I've got a few thoughts, and a possibly-workable solution you can consider.
First, consider tracking the individual pixel deltas and transmitting/storing just those. A typical interactive session usually involves very small parts of the UI changing; moving or resizing windows tends to be less common (anecdotally) for long computer use sessions. This efficiently captures simple things like entered text, cursor movements and small UI updates without a lot of extra work.
You could also consider trying to hook the OS at a lower level, to get e.g. a display list of pixels, or even (optimally) a list of 'damage' rectangles. Mac OS X's Quartz compositor can give you this information, for example. This can help you quickly narrow down what to update, and in the ideal case, may give you an efficient representation of the screen in and of itself.

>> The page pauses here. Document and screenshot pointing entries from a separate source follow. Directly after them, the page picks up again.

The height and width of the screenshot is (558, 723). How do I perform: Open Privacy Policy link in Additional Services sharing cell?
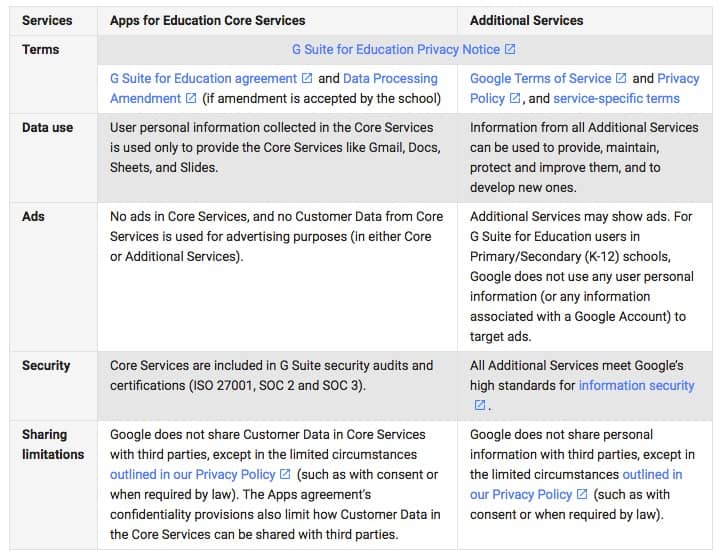(520, 494)
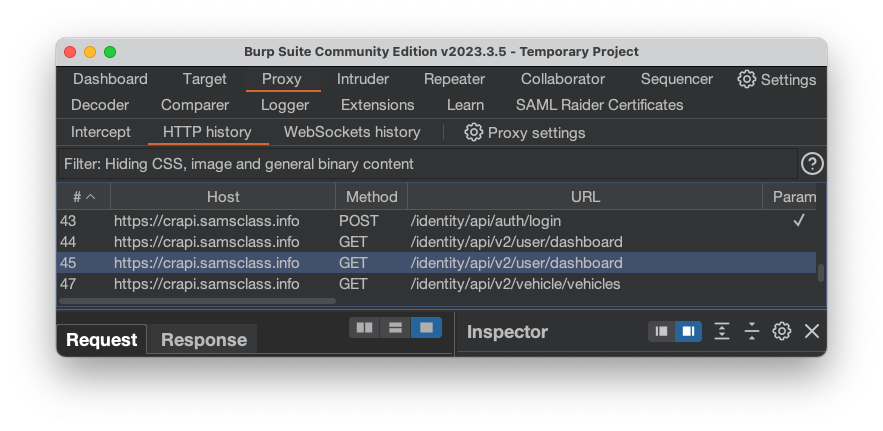Expand all Inspector sections

[x=722, y=331]
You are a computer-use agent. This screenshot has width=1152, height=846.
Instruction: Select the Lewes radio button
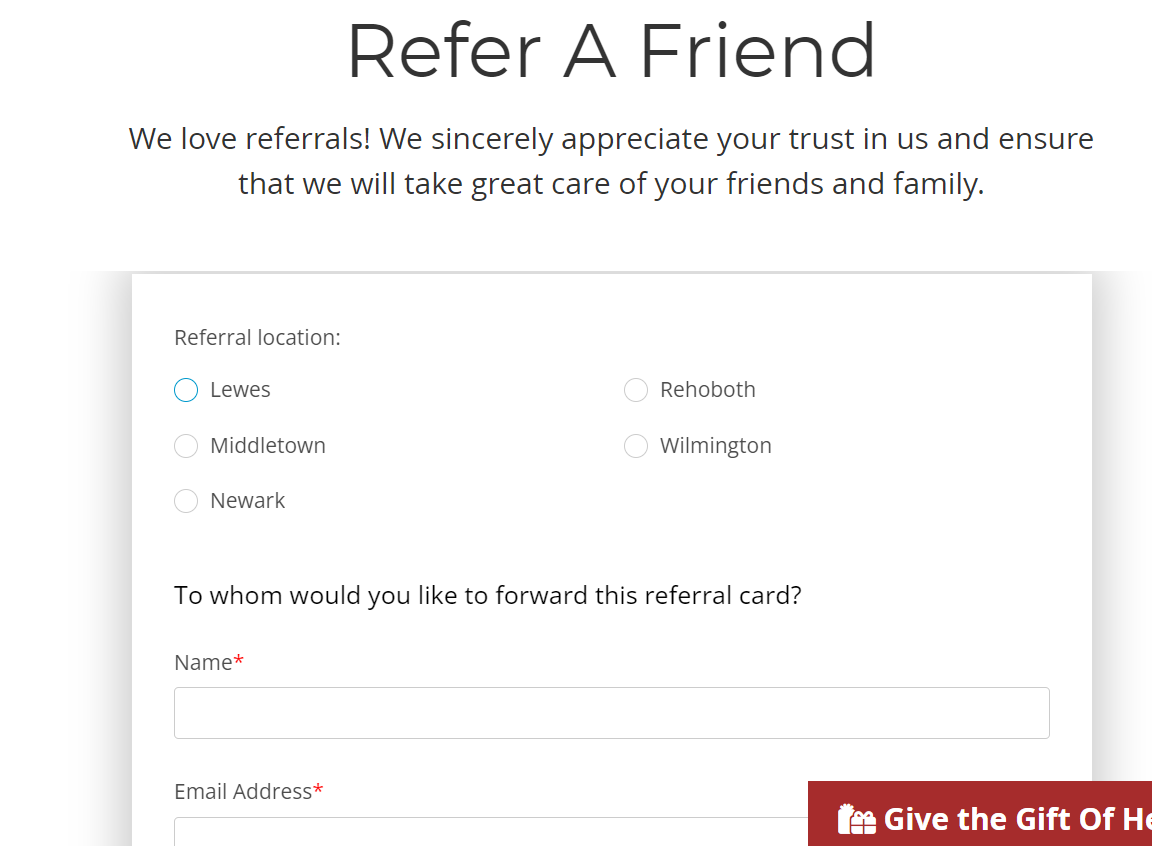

If you can query the OS's (window manager's) information about windows, you can store separate streams of data (pixel deltas) for every visible window, and then apply a simple display-list approach to 'render' them during playback. Then, it is trivial to identify moving windows since you can simply diff the display lists.
If you can query the OS's information about the cursor position, you can use the cursor movement to quickly estimate movement deltas, since cursor moves usually correlate well with object movement on screen (e.g. moving windows, icons, dragging objects, etc.). This allows you to avoid processing the image to determine movement deltas.
On to a possible solution (or a last resort in case you still can't identify the movement delta with the above): we can actually deal with the (very common) case of a single moving rectangle reasonably easily. Make a mask of all the pixels that change in the frame. Identify the largest connected component in the mask. If it approximates a rectangle, then you can assume it represents a moved region. Either the window moves exactly orthogonal (e.g. entirely in the x- or y- direction), in which case the total delta looks like a slightly bigger rectangle, or the window moves diagonally, in which case the total delta will have an 8-sided shape. Either way, you can estimate the motion vector, and verify this by diffing the regions. Note that this treatment deliberately ignores details that you will have to consider, e.g. pixels moving independently near the windows, or regions which don't appear to change (such as large blocks of solid colour in the window). A practical implementation would have to deal with all of the above.
Finally, I'd look into existing literature on real-time motion estimation. A lot of work has been done in optimizing motion estimation and compensation for e.g. video encoding, so you may be able to use that work as well if you find the methods above inadequate.